– Stands for “venemous agent X”
– A synthetic compound developed in the UK
– Tasteless and odourless nerve agent
– 3 micrograms/kg will kill
– Used to kill Kim Jong-nam
As part of research into new insecticides in the early 1950s, scientists discovered a nerve agent they dubbed VX (for venemous agent X). VX interferes with the transmission of nerve messages between cells and proved too toxic for use as an insecticide. One of the dangers of VX is its persistance in the environment as it doesn’t evaporate. An oily substance, VX was then developed for military use. The nerve agent can be inhaled or absorbed and causes muscle contractions to go out of control, killing by asphyxiation.
VX is now considered a weapon of mass destruction, and has been banned by the United Nations under the Chemical Weapons Convention: production and stockpiling of VX exceeding 100 grams (3.53 oz) per year is outlawed. The only exception is for “research, medical or pharmaceutical purposes outside a single small-scale facility in aggregate quantities not exceeding 10 kg (22 lb) per year per facility”
While more potent than sarin, it has rarely been used for murder.

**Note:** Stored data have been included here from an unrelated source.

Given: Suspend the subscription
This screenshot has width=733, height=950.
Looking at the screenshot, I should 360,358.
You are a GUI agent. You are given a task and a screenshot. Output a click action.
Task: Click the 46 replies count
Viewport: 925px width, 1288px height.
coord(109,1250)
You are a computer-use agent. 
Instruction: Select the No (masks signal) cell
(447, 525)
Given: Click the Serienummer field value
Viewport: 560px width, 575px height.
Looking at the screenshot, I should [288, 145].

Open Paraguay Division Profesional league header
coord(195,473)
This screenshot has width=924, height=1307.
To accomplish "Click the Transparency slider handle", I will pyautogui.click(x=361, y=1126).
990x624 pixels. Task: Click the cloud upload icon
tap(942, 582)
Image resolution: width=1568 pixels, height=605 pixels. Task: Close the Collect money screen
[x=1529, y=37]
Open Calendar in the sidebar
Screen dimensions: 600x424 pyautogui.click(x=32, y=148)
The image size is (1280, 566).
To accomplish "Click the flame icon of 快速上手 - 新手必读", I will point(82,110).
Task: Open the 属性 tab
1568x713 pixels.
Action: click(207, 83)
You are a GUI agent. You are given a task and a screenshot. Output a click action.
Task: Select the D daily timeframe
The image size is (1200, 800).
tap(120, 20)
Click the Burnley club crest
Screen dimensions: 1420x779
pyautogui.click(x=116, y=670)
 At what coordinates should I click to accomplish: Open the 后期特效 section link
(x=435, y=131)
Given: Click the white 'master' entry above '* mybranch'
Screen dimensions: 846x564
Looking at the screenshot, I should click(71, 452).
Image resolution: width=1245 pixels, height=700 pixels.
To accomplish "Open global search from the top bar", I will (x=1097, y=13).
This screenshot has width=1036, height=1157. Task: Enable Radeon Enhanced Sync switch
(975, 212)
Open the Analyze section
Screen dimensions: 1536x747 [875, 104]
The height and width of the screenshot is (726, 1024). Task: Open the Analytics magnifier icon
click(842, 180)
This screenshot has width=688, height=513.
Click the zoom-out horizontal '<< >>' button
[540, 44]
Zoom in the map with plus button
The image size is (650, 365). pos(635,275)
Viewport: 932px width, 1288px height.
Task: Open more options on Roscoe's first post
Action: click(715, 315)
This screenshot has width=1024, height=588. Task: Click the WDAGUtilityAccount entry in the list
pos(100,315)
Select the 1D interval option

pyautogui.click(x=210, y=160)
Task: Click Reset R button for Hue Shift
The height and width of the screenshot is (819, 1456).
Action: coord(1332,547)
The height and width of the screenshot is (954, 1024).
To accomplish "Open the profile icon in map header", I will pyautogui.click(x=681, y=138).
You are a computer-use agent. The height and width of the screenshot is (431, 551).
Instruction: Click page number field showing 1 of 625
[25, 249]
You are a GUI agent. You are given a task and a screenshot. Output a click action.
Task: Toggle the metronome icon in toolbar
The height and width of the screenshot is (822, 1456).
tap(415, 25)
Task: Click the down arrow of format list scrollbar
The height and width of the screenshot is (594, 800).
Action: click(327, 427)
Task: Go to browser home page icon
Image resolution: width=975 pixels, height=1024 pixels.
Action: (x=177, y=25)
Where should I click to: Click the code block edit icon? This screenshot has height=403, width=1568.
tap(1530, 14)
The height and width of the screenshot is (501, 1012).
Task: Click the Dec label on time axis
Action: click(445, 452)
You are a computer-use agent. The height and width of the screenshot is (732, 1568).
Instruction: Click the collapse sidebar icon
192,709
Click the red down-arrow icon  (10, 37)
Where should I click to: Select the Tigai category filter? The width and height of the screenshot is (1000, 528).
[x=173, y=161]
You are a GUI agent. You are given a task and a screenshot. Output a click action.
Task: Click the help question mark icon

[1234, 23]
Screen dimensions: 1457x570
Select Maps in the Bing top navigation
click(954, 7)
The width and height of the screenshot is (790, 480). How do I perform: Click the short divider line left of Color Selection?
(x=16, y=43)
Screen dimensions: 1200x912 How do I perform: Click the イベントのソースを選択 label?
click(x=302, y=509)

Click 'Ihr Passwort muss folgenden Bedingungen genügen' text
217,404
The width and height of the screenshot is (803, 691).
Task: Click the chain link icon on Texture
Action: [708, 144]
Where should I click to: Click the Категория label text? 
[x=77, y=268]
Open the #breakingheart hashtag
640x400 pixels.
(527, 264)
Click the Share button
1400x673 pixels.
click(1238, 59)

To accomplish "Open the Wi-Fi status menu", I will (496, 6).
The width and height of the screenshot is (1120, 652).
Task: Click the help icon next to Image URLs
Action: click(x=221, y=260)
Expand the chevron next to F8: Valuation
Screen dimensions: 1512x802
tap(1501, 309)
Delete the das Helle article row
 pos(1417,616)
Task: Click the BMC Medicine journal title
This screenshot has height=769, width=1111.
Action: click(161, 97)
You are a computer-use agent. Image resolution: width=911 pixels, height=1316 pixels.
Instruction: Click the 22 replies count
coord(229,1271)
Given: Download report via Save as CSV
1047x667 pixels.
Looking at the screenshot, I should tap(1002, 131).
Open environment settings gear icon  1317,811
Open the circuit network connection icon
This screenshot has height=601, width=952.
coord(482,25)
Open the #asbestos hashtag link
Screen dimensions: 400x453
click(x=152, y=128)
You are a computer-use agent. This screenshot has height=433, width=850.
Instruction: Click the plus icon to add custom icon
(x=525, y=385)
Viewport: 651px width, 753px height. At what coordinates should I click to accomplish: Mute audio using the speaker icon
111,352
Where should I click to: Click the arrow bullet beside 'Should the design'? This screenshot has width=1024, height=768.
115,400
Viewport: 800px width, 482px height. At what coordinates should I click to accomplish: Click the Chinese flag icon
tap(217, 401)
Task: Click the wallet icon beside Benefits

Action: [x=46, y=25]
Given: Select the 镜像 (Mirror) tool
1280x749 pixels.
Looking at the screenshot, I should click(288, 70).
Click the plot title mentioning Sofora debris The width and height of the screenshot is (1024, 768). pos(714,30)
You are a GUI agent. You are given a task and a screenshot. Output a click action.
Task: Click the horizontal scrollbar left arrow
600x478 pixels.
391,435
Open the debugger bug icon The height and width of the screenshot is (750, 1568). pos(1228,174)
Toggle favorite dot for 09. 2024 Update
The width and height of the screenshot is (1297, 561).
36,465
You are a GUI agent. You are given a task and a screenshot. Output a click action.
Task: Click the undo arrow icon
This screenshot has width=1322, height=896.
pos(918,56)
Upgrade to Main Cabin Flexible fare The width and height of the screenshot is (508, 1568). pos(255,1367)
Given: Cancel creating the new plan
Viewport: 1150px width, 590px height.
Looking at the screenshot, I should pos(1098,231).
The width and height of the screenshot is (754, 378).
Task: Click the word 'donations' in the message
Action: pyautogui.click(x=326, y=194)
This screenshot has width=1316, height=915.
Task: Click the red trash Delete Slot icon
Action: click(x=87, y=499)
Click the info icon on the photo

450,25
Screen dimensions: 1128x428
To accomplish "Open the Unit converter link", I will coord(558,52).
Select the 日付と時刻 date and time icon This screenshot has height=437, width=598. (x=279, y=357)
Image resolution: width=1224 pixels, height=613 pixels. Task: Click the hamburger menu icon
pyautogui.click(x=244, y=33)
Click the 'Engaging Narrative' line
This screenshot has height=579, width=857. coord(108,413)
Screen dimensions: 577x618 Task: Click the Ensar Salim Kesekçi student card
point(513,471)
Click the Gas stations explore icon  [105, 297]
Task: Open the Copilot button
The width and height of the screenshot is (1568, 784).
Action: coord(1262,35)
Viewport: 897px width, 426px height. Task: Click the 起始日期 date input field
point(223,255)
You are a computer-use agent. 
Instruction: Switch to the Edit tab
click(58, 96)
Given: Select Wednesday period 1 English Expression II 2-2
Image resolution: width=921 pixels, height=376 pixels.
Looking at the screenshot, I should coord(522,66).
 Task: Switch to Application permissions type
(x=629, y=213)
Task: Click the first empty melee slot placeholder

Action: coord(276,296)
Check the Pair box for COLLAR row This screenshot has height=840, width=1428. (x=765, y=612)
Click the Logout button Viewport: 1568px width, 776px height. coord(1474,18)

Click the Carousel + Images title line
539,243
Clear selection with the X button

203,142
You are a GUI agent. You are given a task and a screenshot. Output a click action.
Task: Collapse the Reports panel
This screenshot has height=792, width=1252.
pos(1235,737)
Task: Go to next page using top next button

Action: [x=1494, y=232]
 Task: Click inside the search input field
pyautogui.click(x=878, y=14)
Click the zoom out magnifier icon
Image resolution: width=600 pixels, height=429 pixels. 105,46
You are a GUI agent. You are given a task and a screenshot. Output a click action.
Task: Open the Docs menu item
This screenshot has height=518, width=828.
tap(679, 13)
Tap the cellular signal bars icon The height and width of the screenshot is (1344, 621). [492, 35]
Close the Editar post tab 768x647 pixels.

One member of the Japanese Aum Shinrikyo cult died by VX poisoning and in an accident in Skull Valley, Utah in 1968 approximately 4,000 sheep were killed.
In February 2017, the half-brother of North Korea’s leader Kim Jong-un was assassinated. Kim Jong-nam was in the Kuala Lumpur International Airport in Malaysia when he was attacked by some women. VX was found on his face. It’s thought the VX was applied in two different, non-lethal, components that when mixed after spraying on the victims face formed VX.